» **WHAT THIS TASK INVOLVES**: Your task is to reproduce exactly the lines from the one containing "Click green 긍정 word in 다른 사람들도 sentence" through the last line below, both ends included, and nothing else, with no pictures.

» **EXERCISE MATERIALS**:
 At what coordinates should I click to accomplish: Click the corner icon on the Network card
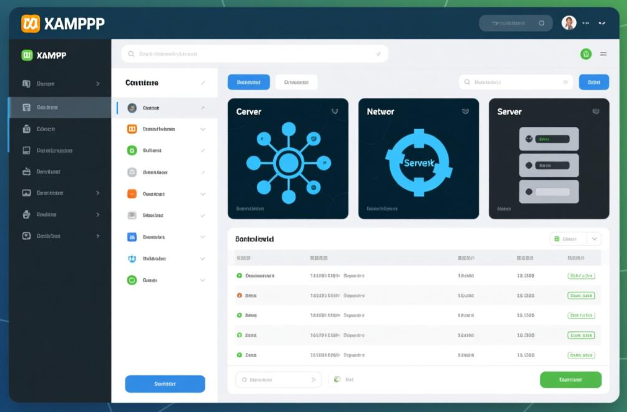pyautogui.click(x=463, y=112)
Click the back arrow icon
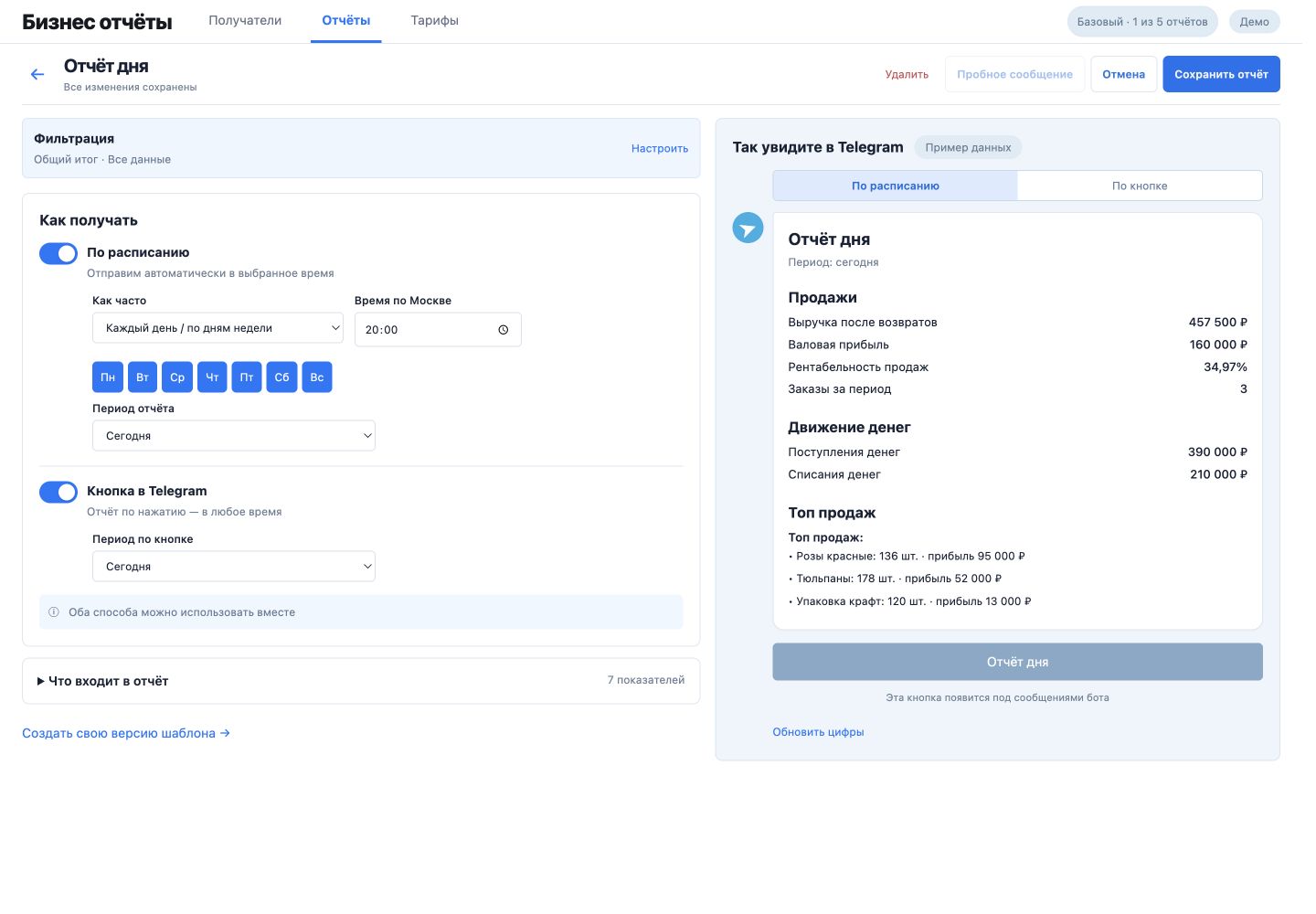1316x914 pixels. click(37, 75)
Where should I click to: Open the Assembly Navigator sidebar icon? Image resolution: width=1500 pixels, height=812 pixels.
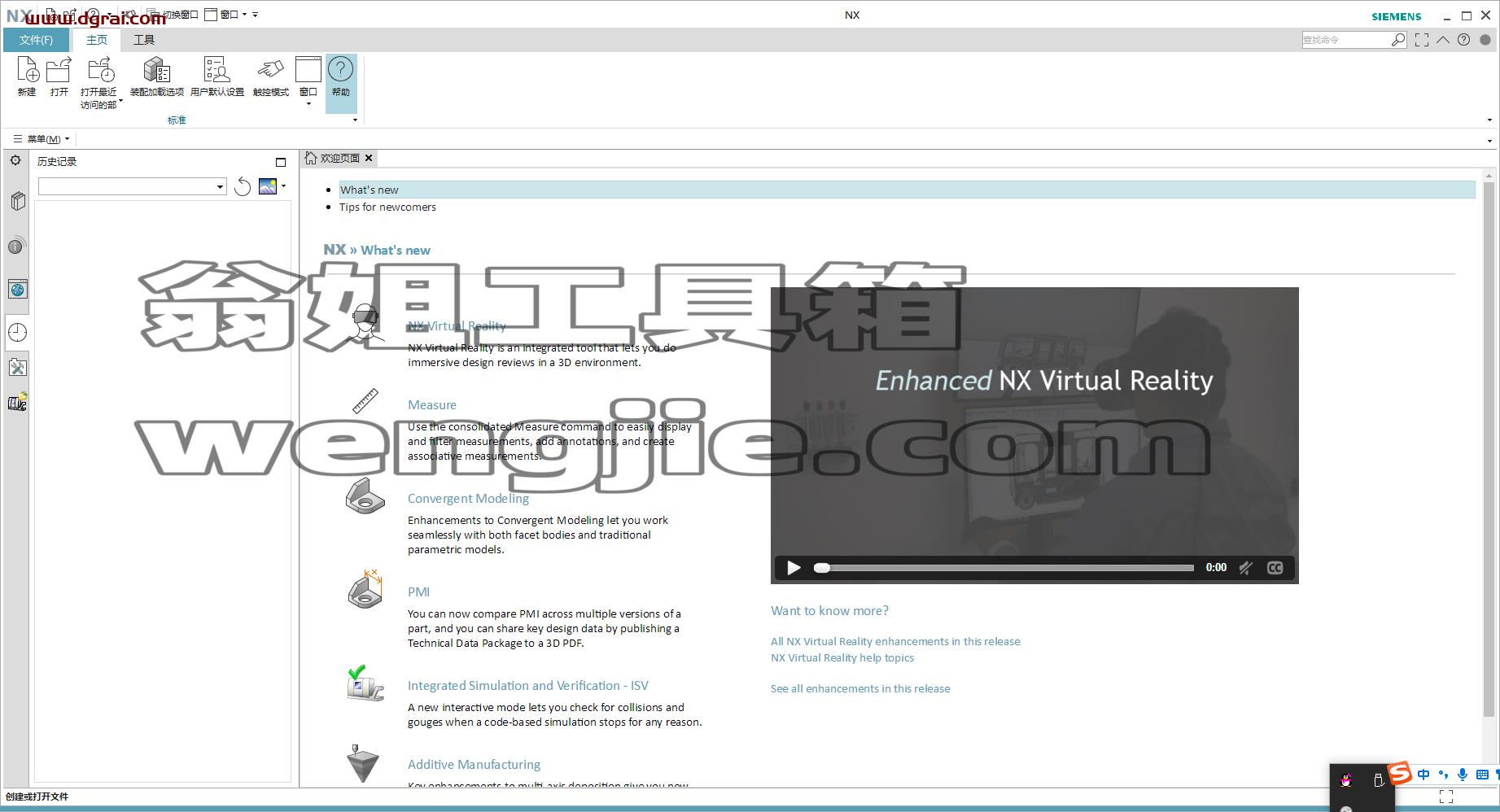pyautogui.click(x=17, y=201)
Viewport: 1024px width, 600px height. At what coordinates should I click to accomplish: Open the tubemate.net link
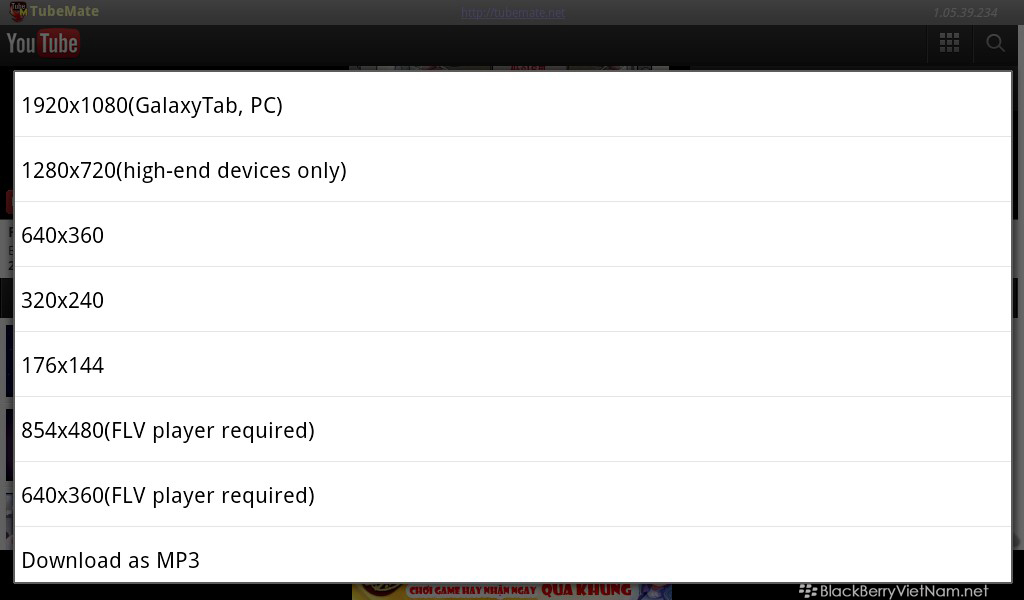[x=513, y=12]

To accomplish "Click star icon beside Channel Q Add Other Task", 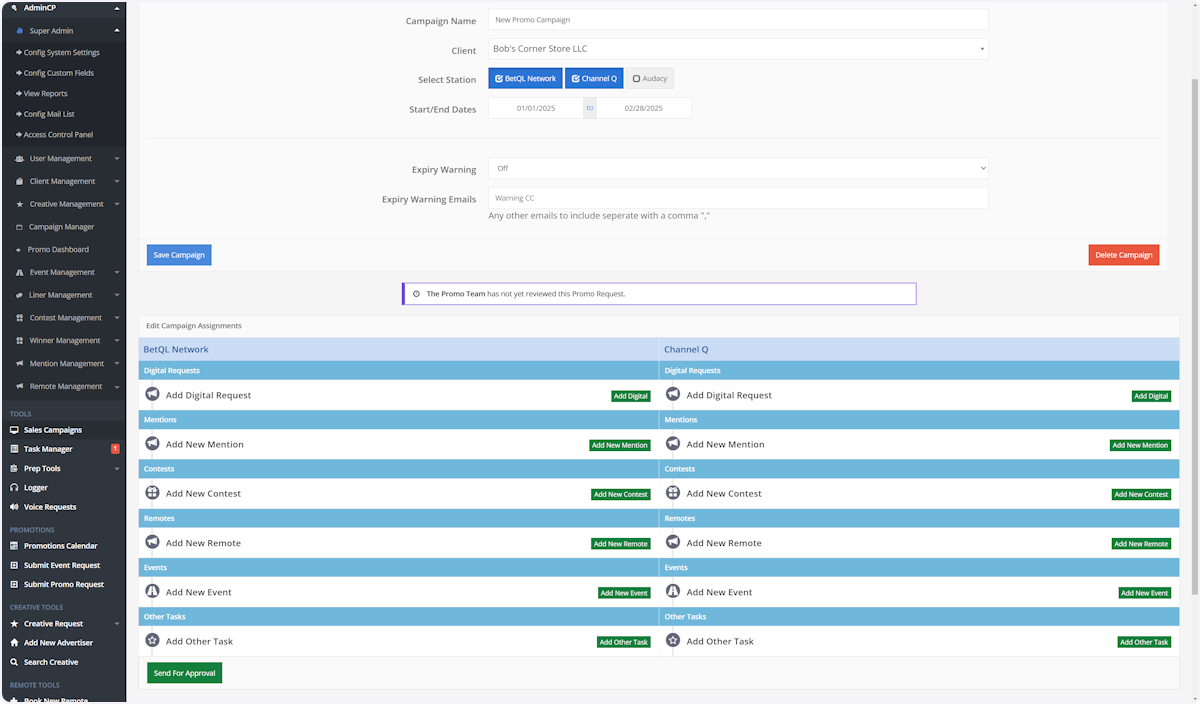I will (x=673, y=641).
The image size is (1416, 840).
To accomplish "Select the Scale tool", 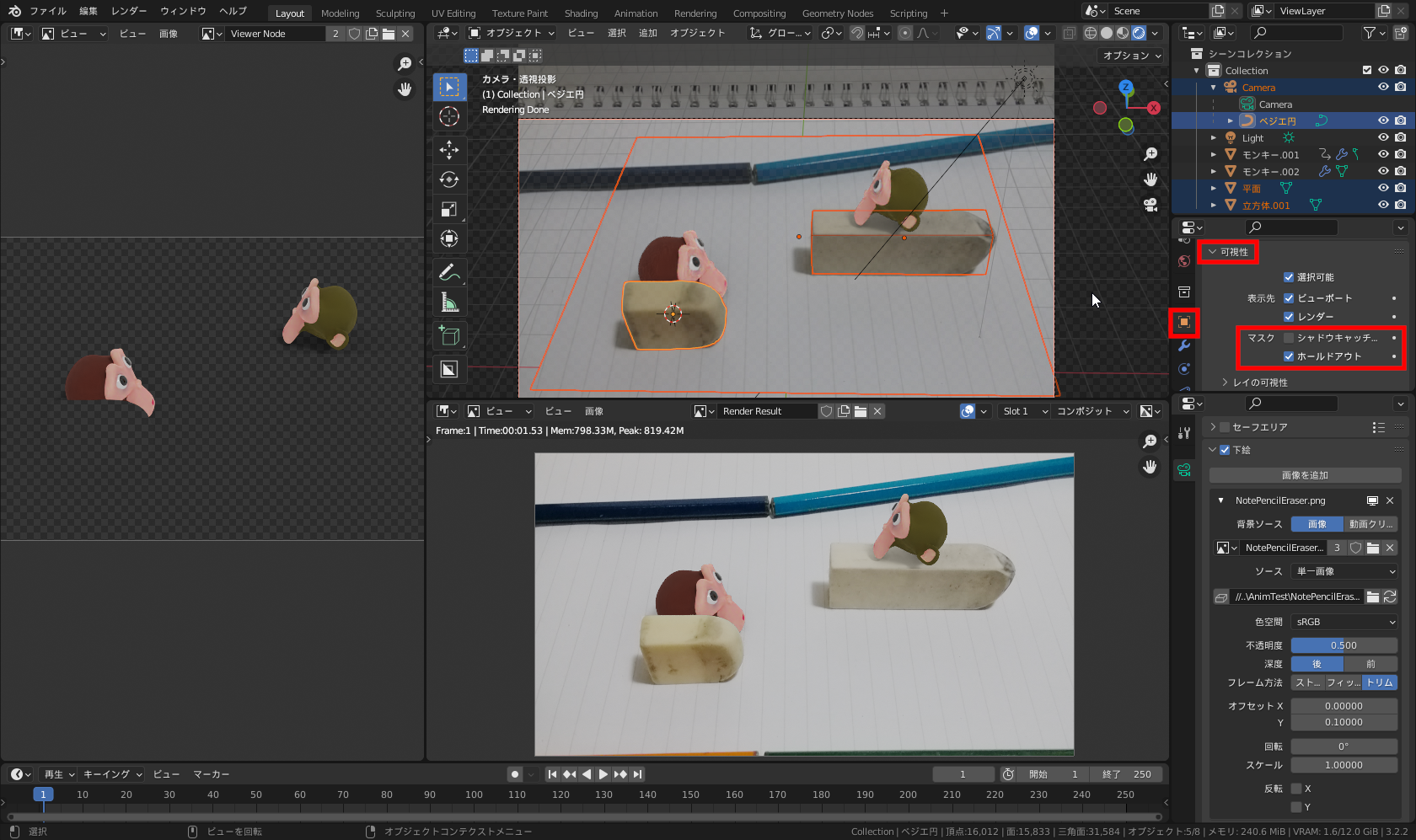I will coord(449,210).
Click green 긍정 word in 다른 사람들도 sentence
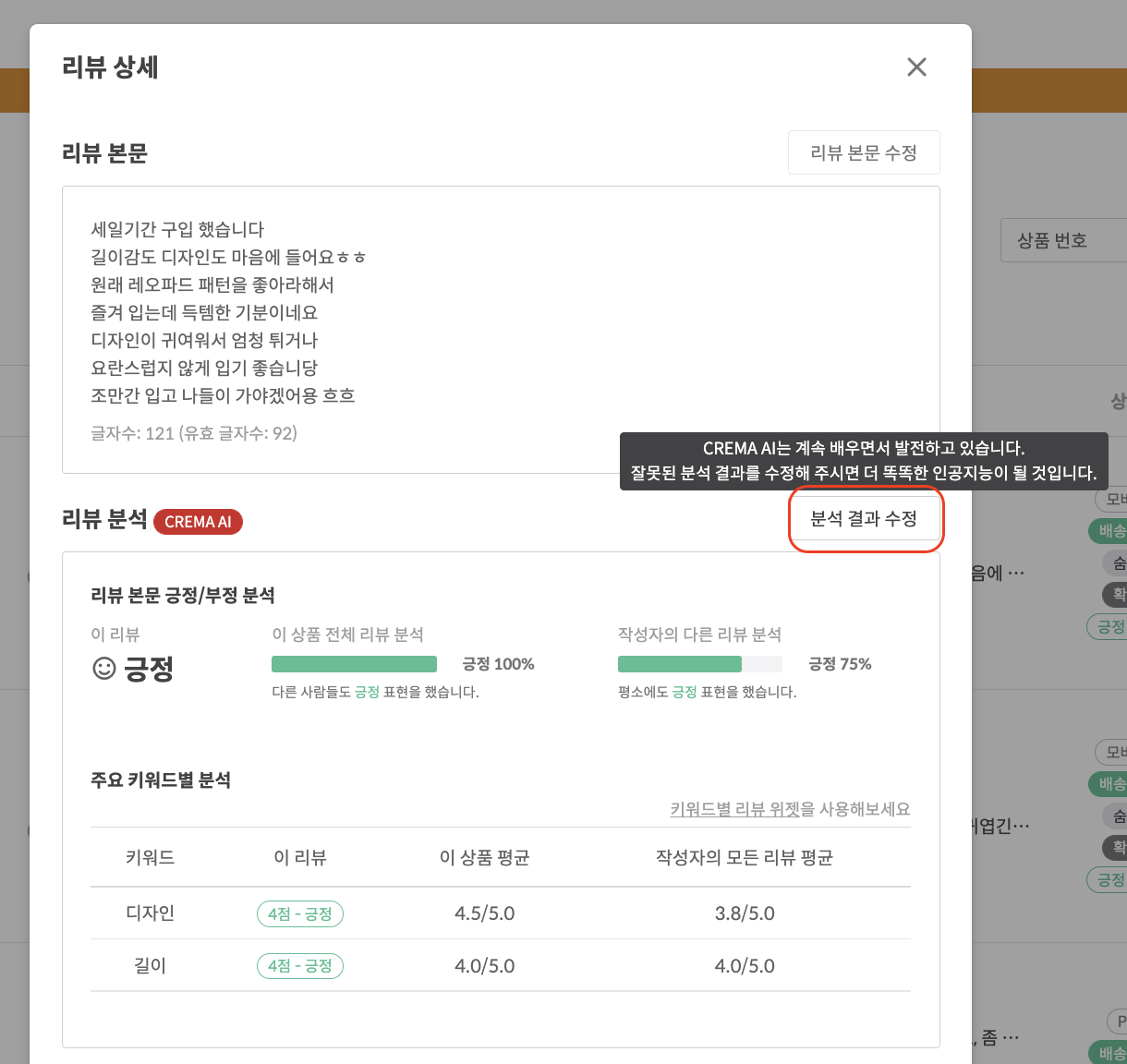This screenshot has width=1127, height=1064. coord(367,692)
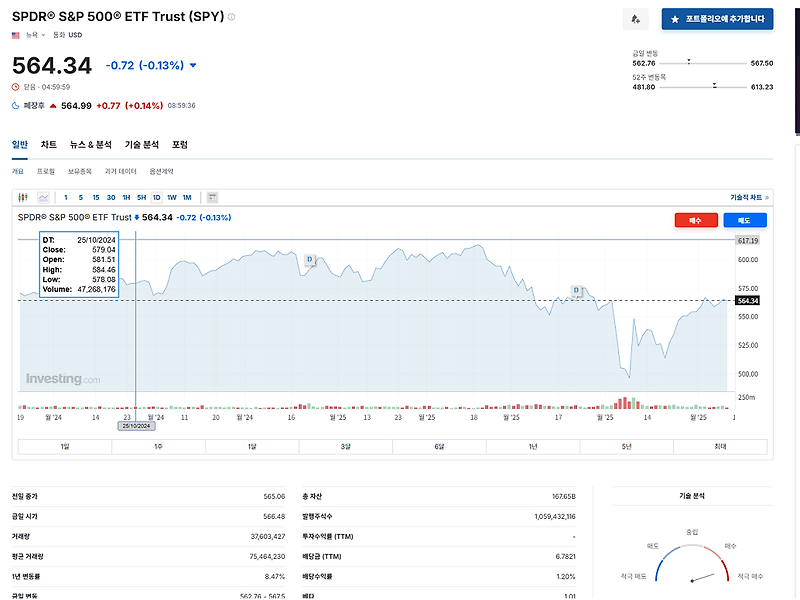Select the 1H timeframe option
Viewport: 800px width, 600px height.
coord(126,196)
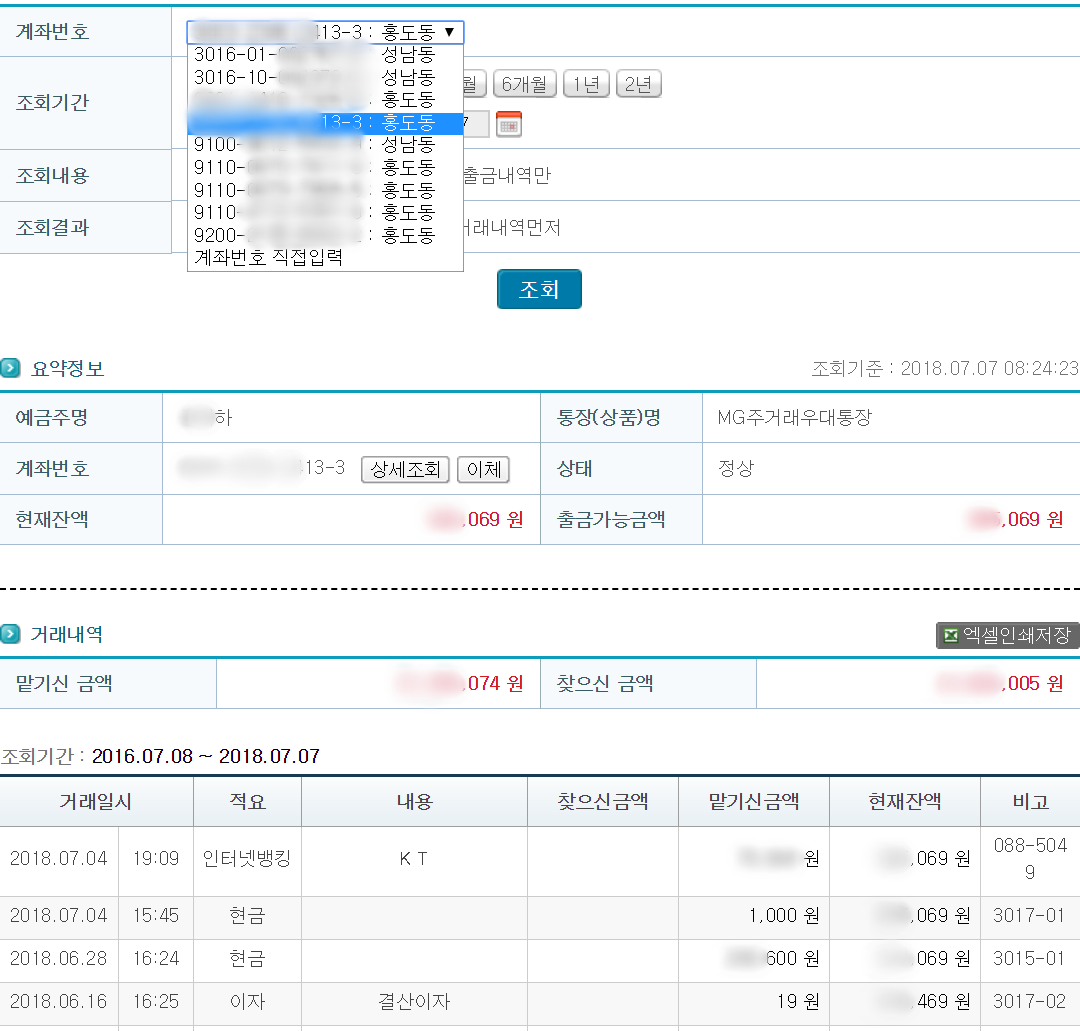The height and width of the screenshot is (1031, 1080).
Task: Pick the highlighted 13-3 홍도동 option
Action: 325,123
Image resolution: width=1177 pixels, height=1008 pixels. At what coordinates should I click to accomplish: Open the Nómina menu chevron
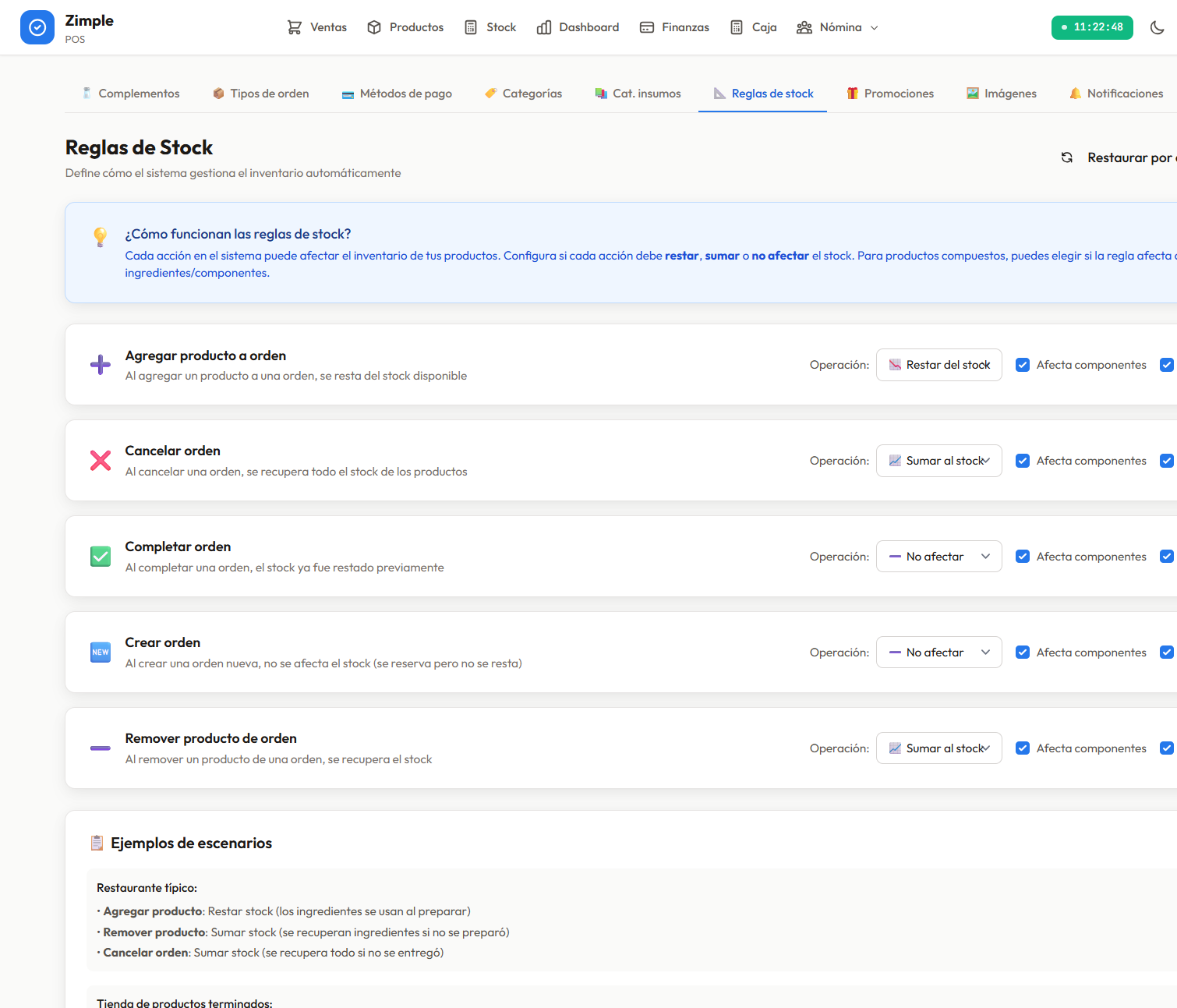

» **ANSWER AREA**:
Click green 긍정 word in 다른 사람들도 sentence
This screenshot has width=1127, height=1064. coord(367,692)
Select the 1H timeframe option
Viewport: 800px width, 600px height.
coord(126,196)
The height and width of the screenshot is (1031, 1080).
Task: Pick the highlighted 13-3 홍도동 option
Action: 325,123
Image resolution: width=1177 pixels, height=1008 pixels. At what coordinates should I click to accomplish: Open the Nómina menu chevron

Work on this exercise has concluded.